14.12.09

Da morte.

A perda é definitivamente uma das coisas mais estranhas que podemos lidar.
Especialmente quando ela é perto o suficiente pra desencadear uma série de pensamentos e sentimentos que nunca havíamos sentindo, mas não tão perto a ponto de perder a cabeça. Acreditar que as coisas só acontecem na hora em que devem acontecer sempre fez parte da minha filosofia, mas é difícil engolir o fato quando a tragédia envolve duas jovens de 19 e 20 anos. Parece tão cedo. Nem tão longe, nem tão perto de mim. Na distância suficiente pra sentir; É dificil até mesmo de acreditar, é tão surpreendente.
Diante da situação o sentimento principal é medo.

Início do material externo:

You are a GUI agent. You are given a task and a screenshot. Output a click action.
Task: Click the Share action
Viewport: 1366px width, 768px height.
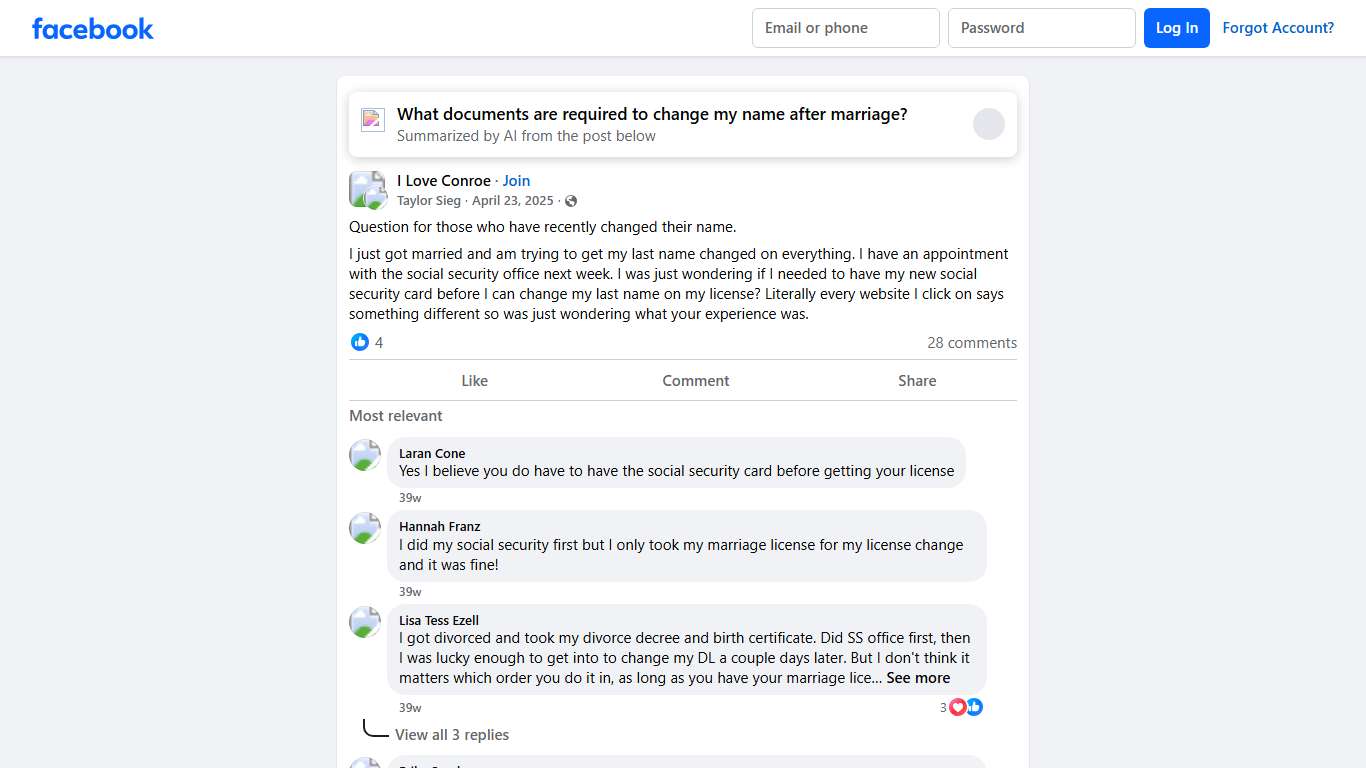(x=916, y=381)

Se aconteceu com elas, pode ser com qualquer um. Não é a morte que me assusta, é a perda, o espaço em branco, a lacuna que aos poucos vai ficando. Quantos amigos nós podemos perder, parentes, família... Quantas pessoas a gente ama e pode a qualquer momento ter a vida ceifada por um acidente ou por qualquer outra coisa?
O corpo de qualquer vida pode de repente estar coberto de margaridas brancas e amarelas sob um véu branco, dentro de um caixão com uma coroa de flores em sua cabeceira. Pode ser com qualquer um, eu, você, seu melhor amigo, teus pais, teu filho ou o amor da sua vida.
Não pense que 'comigo não acontece'. Só é preciso uma coisa pra morrer: Estar vivo. Acredite, pode acontecer com você, e um dia provavelmente acontecerá. Esteja preparado, se dispessa sempre da melhor maneira possível e não esconda seu amor. A dor de uma perda é enorme e inversamente proporcional à distância sentimental que temos da pessoa. Mas no fim das contas eu continuo sentindo medo.

10 comentários:

Sentimental ♥ disse...

eu aprendi isso da forma mais dura possível, hj não passo um dia sem demonstrar meu carinho, amor e respeito pelo próximo.

Daiana Costa disse...

A morte me põe com medo sim. Aquele de perder, de sentir dor, e principalmente, não mais viver. E que no mais, é nossa única certeza...

Glauco Guimarães disse...

Morro de medo da morte. Não a fisica, mas a emocional.

Mariana Andrade. disse...

não tenho medo da morte, acho que fui o perdendo aos poucos.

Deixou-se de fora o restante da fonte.